Your task: Your task is to transcribe exactly, and only, the lines running from the one with "Where should I" to the end of the listing below, inclusive, with every picture left out.

== Segment start ==

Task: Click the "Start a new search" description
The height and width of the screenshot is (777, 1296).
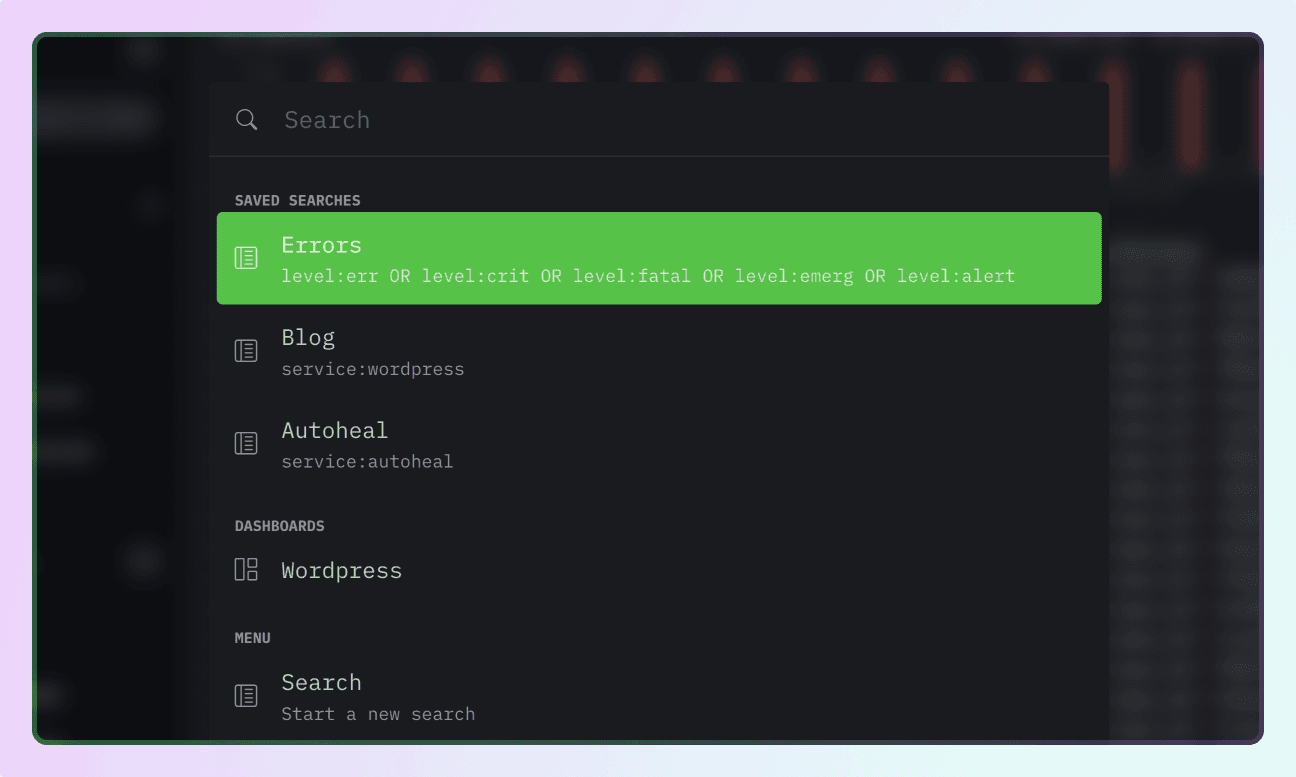Action: click(378, 714)
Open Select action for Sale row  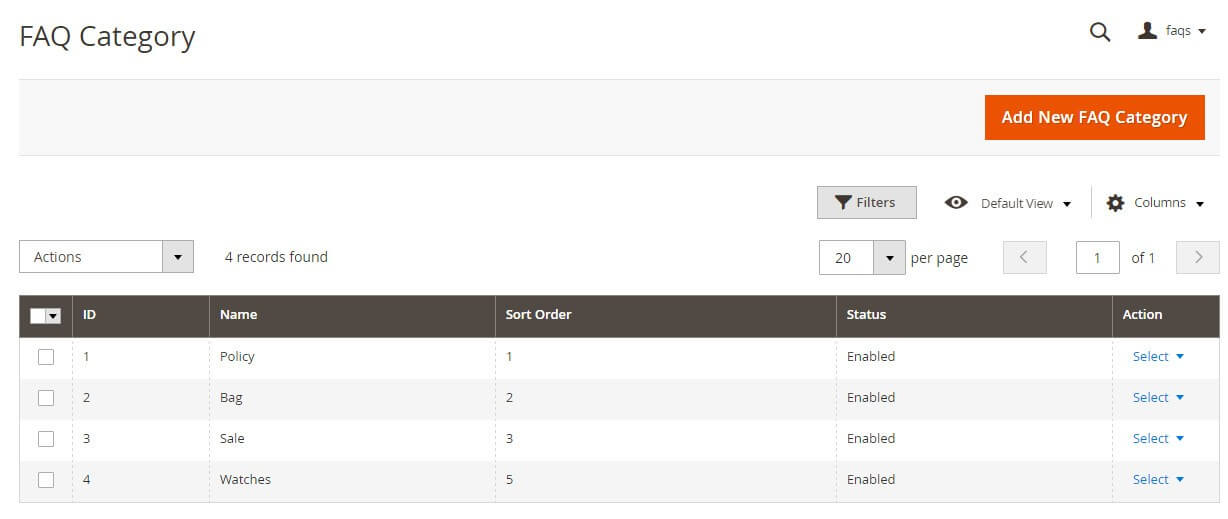[1158, 439]
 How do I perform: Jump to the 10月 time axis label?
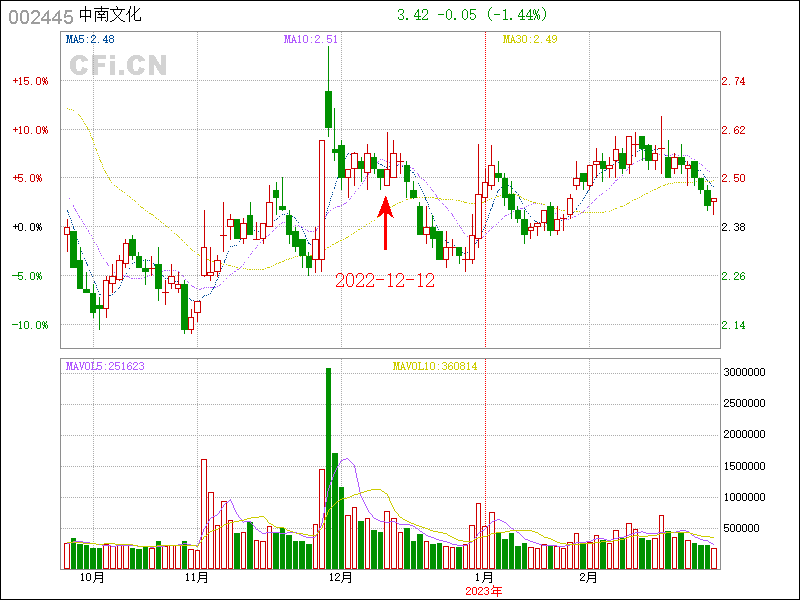click(x=91, y=577)
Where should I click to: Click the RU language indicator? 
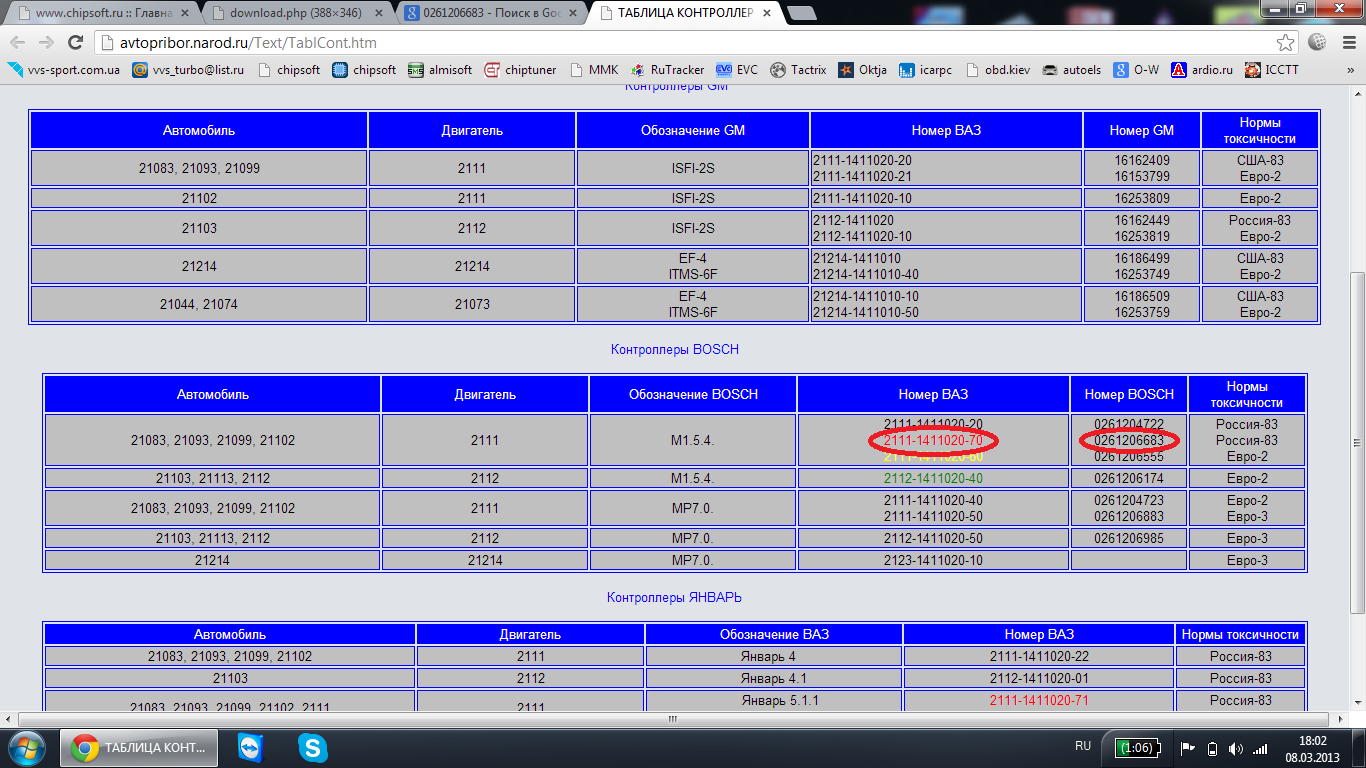point(1083,747)
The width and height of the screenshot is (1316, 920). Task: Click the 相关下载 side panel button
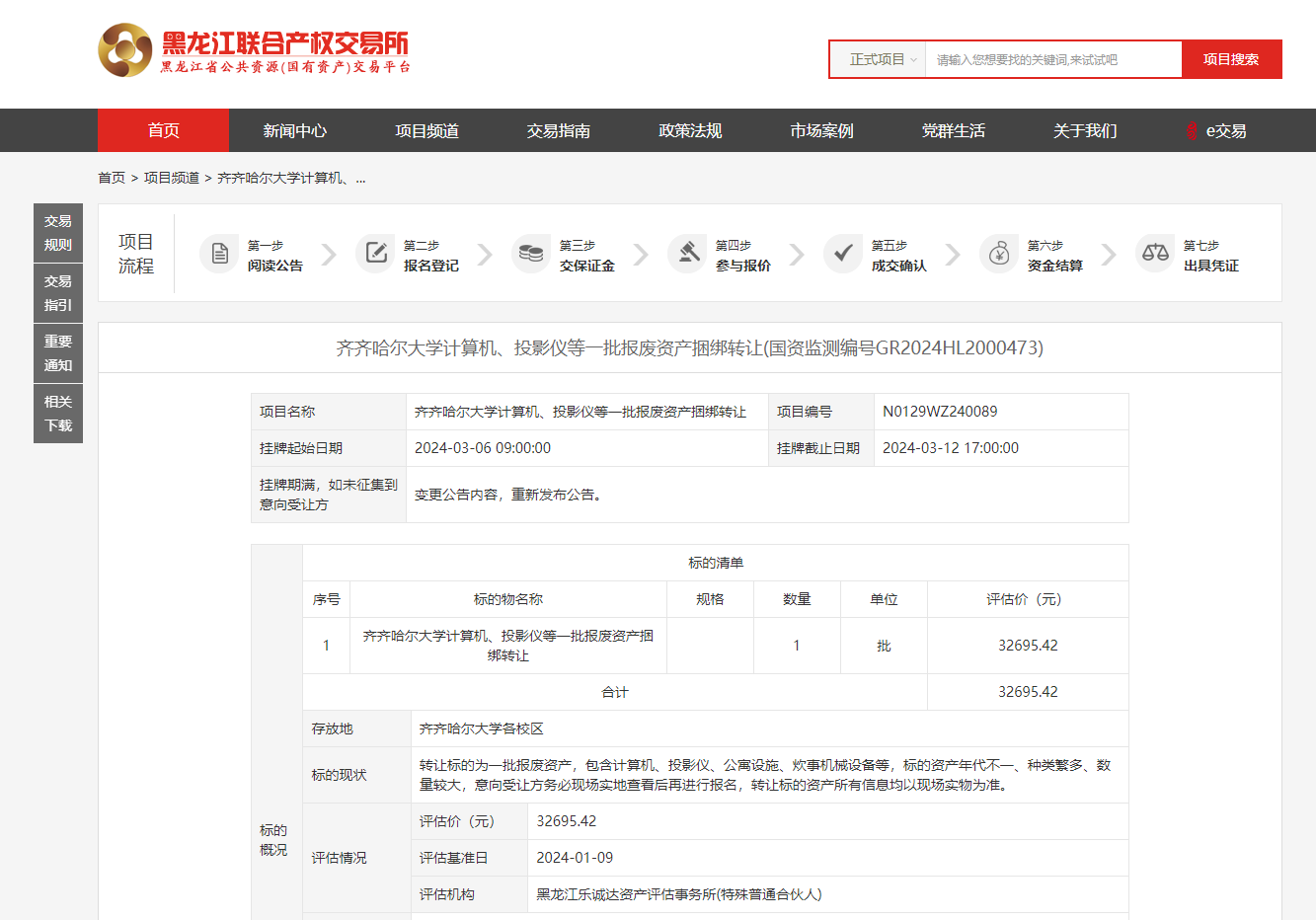click(x=58, y=414)
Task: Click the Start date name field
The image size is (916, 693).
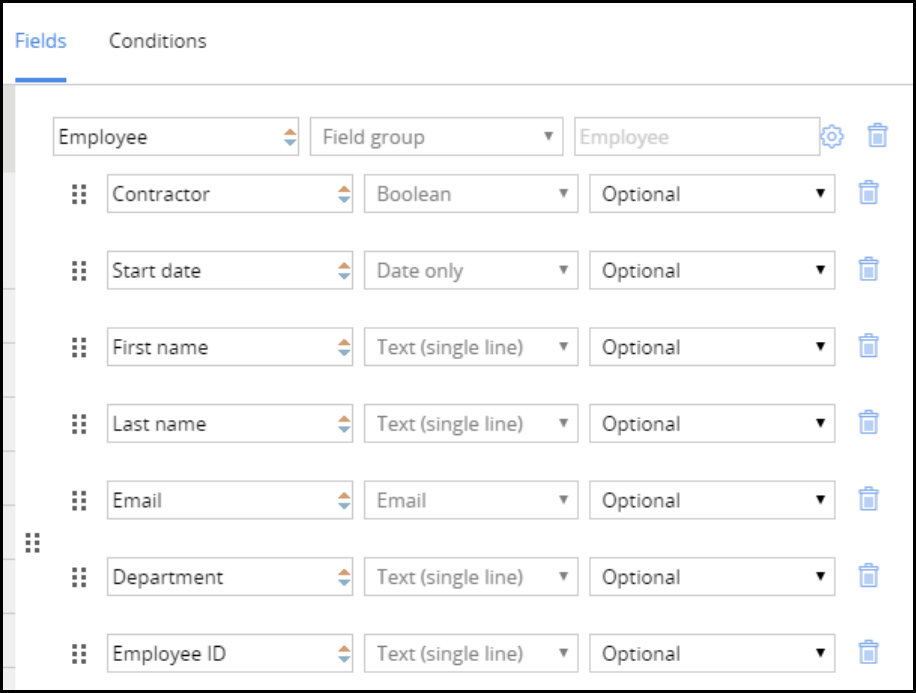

== Segment end ==

Problem solution:
Where should I click to: Click the RU language indicator? 
point(1083,747)
The width and height of the screenshot is (1316, 920). Task: Click the 相关下载 side panel button
click(x=58, y=414)
Task: Click the Start date name field
The image size is (916, 693).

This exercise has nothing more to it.